Each line of the data below containing "Tilbud" needs to be listed.

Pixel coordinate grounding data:
□ □ □ □ □
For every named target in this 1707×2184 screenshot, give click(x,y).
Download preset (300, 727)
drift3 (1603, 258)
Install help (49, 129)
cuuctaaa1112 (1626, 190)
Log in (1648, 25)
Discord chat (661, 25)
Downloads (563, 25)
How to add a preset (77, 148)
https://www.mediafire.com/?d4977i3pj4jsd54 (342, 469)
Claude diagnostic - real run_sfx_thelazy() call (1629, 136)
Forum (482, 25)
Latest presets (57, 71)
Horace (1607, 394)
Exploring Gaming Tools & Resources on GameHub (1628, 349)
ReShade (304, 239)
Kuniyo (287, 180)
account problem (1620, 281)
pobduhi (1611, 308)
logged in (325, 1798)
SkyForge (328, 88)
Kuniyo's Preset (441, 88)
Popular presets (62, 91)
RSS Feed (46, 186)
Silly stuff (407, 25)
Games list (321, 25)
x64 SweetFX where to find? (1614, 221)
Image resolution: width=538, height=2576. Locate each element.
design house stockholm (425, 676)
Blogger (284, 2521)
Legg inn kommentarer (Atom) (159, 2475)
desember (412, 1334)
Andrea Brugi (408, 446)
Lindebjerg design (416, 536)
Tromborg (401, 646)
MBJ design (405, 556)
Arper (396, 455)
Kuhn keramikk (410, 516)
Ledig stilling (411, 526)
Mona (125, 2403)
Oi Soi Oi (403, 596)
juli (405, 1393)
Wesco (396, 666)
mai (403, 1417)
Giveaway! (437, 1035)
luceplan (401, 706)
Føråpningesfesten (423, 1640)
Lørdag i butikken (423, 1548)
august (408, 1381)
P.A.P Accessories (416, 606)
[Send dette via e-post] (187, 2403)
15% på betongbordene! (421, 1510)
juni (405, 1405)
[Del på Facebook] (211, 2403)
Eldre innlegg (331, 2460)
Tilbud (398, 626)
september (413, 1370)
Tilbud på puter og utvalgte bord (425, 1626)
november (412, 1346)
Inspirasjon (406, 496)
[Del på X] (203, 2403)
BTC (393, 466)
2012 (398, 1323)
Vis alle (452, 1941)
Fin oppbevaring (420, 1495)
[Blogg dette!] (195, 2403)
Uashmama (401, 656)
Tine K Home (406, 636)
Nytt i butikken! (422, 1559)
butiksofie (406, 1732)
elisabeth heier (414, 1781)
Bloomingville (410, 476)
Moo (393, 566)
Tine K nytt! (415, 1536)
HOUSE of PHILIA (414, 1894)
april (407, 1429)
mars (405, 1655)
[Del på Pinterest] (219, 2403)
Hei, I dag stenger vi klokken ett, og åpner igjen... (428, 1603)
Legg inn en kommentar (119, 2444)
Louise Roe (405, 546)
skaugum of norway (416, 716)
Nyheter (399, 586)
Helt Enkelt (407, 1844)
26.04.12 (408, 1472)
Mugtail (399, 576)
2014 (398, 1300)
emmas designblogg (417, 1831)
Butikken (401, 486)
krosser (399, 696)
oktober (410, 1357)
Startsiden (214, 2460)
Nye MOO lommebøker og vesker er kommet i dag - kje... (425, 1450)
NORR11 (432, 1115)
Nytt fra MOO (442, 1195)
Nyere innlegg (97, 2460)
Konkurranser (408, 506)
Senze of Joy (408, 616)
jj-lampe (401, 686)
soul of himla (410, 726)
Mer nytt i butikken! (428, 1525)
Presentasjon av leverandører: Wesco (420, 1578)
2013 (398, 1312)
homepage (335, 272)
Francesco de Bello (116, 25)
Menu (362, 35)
□ □ □ □ □
### Written response
Tilbud (398, 626)
Tilbud på puter og utvalgte bord (425, 1626)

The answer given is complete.